Test Pass / Fail / Skip Notes
11 — Create session
12 — Pay + activate
13 — Submit request
14 — Drain + pause
15 — Top up + resume
16 — Session rejection

Overall verdict: Pass / Partial / Fail

Issues found:

Observations on result quality:

Suggestions:


Architecture notes for reviewers

Mode 1 (live)

  • Stub mode: no real Lightning node.

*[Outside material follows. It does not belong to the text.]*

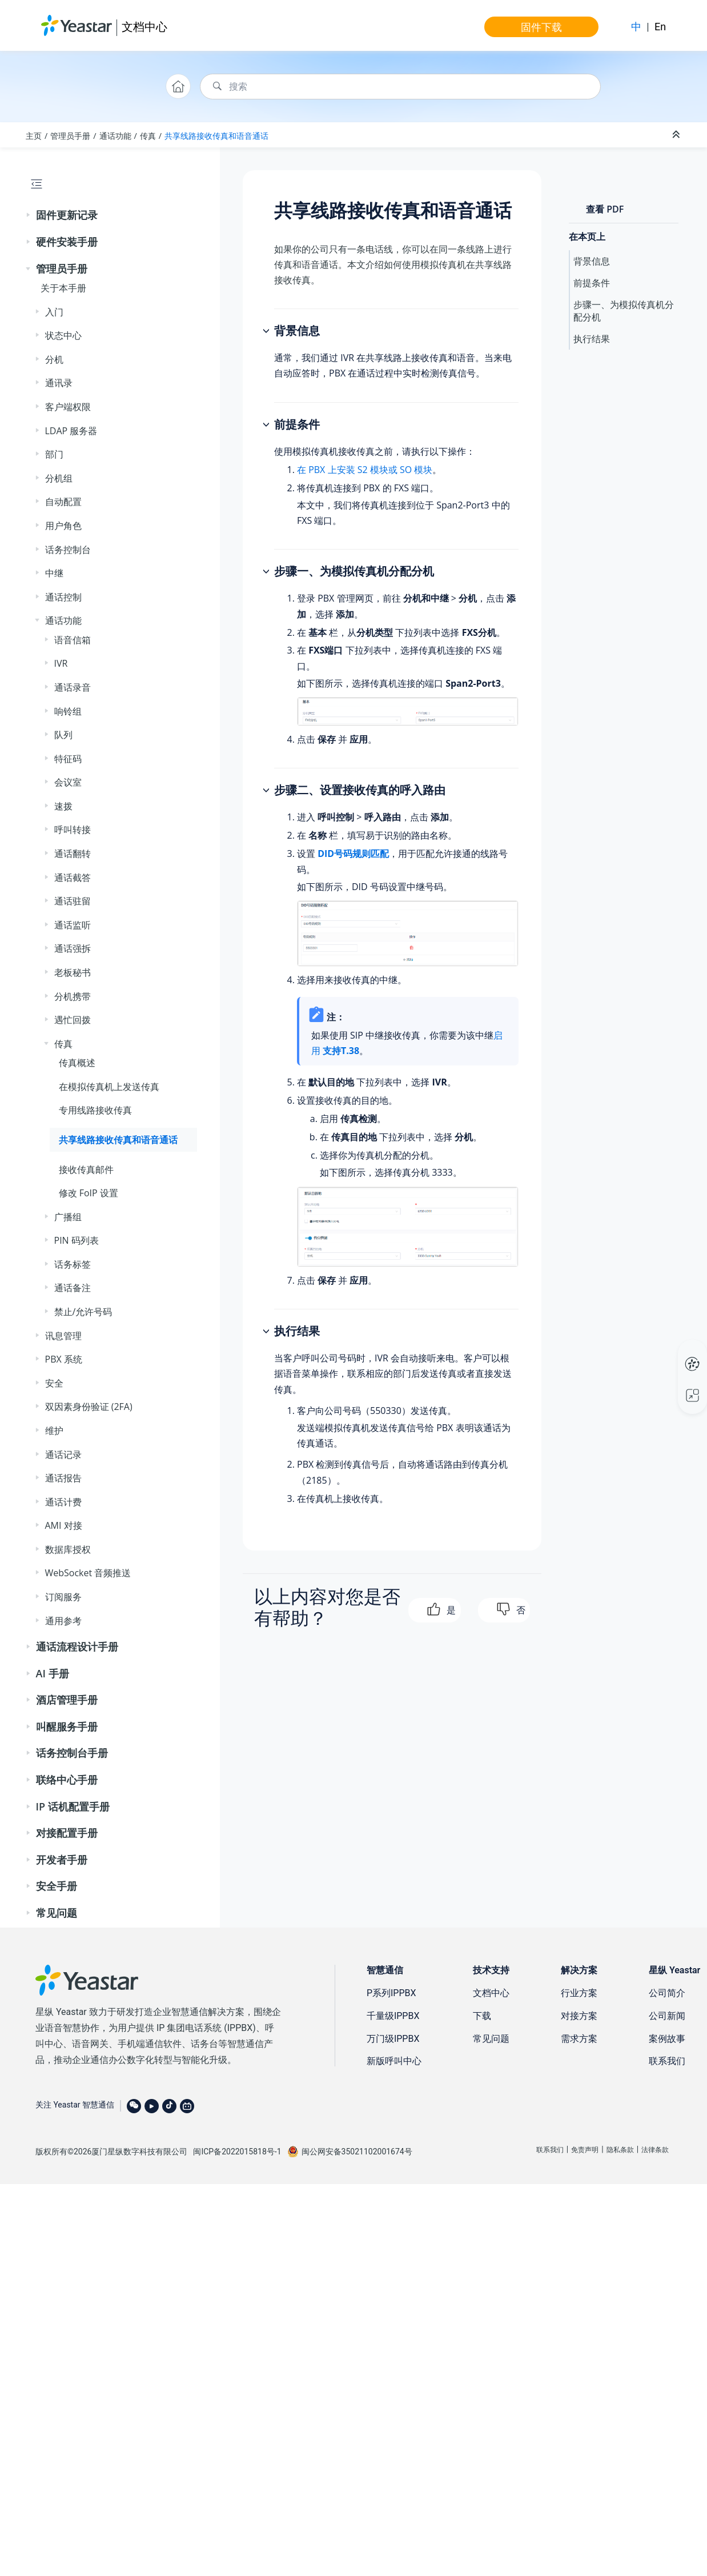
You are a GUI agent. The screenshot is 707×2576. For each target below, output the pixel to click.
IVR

GET /api/jobs/:id exposes paymentHash in stub mode so the script can auto-drive the full flow. In production (real LNbits), paymentHash is omitted.
  • POST /api/dev/stub/pay is only mounted when NODE_ENV !== 'production'.
  • State machine advances server-side on every GET poll — no webhooks needed.
  • AI models: Haiku for eval (cheap judgment), Sonnet for work (full output).
  • Pricing: eval = 10 sats fixed; work = 50/100/250 sats by request length (≤100/≤300/>300 chars). Max request length: 500 chars.
  • Rate limiter: in-memory, 5 req/hr/IP on /api/demo. Resets on server restart.

Mode 2 (planned)

  • Cost model: actual token usage (input + output) × Anthropic per-token price × 1.4 margin, converted to sats at a hardcoded BTC/USD rate.
  • Minimum balance: 50 sats before starting any request. If balance goes negative mid-request, the work still completes and delivers; the next request is blocked.
  • Session expiry: 24 hours of inactivity. Balance is forfeited. Stated clearly at session creation.
  • Macaroon auth: v1 uses simple session ID lookup. Macaroon verification is v2.
  • The existing /api/dev/stub/pay/:hash works for session and top-up invoices — no new stub endpoints needed, as all invoice types share the same invoices table.
  • Sessions and per-job modes coexist. Users choose. Neither is removed.